Tanka People - History - Ming Dynasty - Macau and Portuguese Rule

Macau and Portuguese Rule

The Portuguese, who were granted Macau during the Ming dynasty, often married Tanka women since Han Chinese women would not have relations with them. Some of the Tanka's descendants became Macanese people

Some Tanka children were enslaved by Portuguese raiders.

The Chinese poet Wu Li wrote a poem, which included a line about the Portuguese in Macau being supplied with fish by the Tanka.
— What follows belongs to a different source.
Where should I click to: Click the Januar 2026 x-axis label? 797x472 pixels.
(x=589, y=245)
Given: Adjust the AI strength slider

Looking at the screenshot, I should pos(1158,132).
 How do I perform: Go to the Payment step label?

When the Portuguese arrived at Macau, women from Goa (part of Portuguese India), Siam, Indochina, and Malaya became their wives, rarely were they Chinese women. The Tanka women were among the only people in China willing to mix and marry with the Portuguese, with normal Chinese women refusing to do so.
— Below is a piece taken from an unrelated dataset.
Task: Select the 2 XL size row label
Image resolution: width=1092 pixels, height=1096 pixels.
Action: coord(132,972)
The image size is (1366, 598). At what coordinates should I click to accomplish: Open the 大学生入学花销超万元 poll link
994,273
The majority of marriages between Portuguese and natives was between Portuguese men and women of Tanka origin, who were considered the lowest class of people in China and had relations with Portuguese settlers and sailors, or low class Chinese women. Western men like the Portuguese were refused by high class Chinese women, who did not marry foreigners.

Literature in Macau was written about love affairs and marriage between the Tanka women and Portuguese men, like "A-Chan, A Tancareira", by Henrique de Senna Fernandes.